Hi shooterstache, I had a chance to look at your puppet and I believe that I know what's up with the issues you are facing. Your mouth swap sets are not responding because they are in the same group as the lip synch mouths. Because there is no viseme for "mad" or "sad" CH doesn't know when to display those mouth shapes automatically. Good news is, simply move those "triggered" mouth shapes to their own separate group above the mouth group in your puppet file, and they should work the way you have them set in your swap set. Remember, swap sets can take advantage of triggers from multiple groups at once.
Next your eyebrows - they are not responding because of the way they are tagged. You have alternate eyebrow shapes in the groups "r eye brow" and "l eye brow" which seems to be set up for a swap set. Unfortunately CH seems to have auto tagged these groups with the "l" and "r" viseme tags instead of eyebrow tags...

Go back and remove the "r" and "l" tags on your eyebrow groups, and also you might want to add the eyebrow tags to your alternate eyebrow shapes, if you want them to also respond to the face behavior when they are triggered. You can adjust the sensitivity of the eyebrow movement in the Face Behavior parameters.
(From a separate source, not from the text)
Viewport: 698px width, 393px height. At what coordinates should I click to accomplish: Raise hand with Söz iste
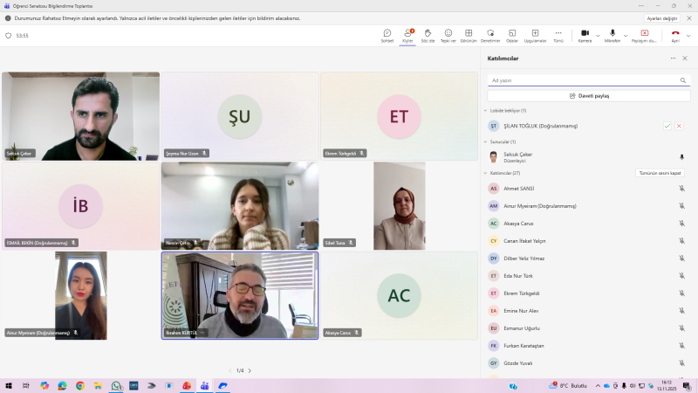coord(428,35)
That should solve the issues you are having, but I'd like to also make a couple quick observations of your puppet's rigging. You have it set up with a swap set that blinks the eye for each eye for each angle of the head turn. That's a lot of extra work. The beauty of the Swap Set function is that it will do that work within one rig. So you can create a swap set that says "eyes" and has two sets within, a neutral "open" artwork, and a triggered "blink" artwork. Then take the corresponding layers from your puppet artwork (each head, frontal and both sides) and drag and drop them into those sets. Because its a simple behavior - like blinking, this will ensure that everything operates identically from view to view. If however you want a different type of blink for each head or something like that, then the way you have it rigged right now allows you a much more intricate level of control. In my experience however, it's just something else that has the ability to confuse the computer about what you intend when you're animating. It's best to consolidate you're triggers and swap-sets and eliminate some of the potential for things to get complicated.
Like when I added those "sad" and "mad" mouths back into the swap set once they were in their own group in the puppet file, it still didn't work at first because I had them in the wrong "mouth" swap set. Just having one mouth swap set will simplify things.
Also, is he supposed to wink his right eye when the flute trigger "f" is pressed? or is that an error? There were a few things (layer independence and fixing his feet to the floor) that I changed when I opened the puppet that I wasn't sure if it was intentional or not. I love this puppet. I got so excited when I first opened him because his shirt is so funny. Once you work out these bugs, I'd love to see you add some functionality to his shirt, like maybe a nutcracker behavior and separate eye gaze behavior, then he could have conversations with his shirt!
Hope all this helps, happy animating!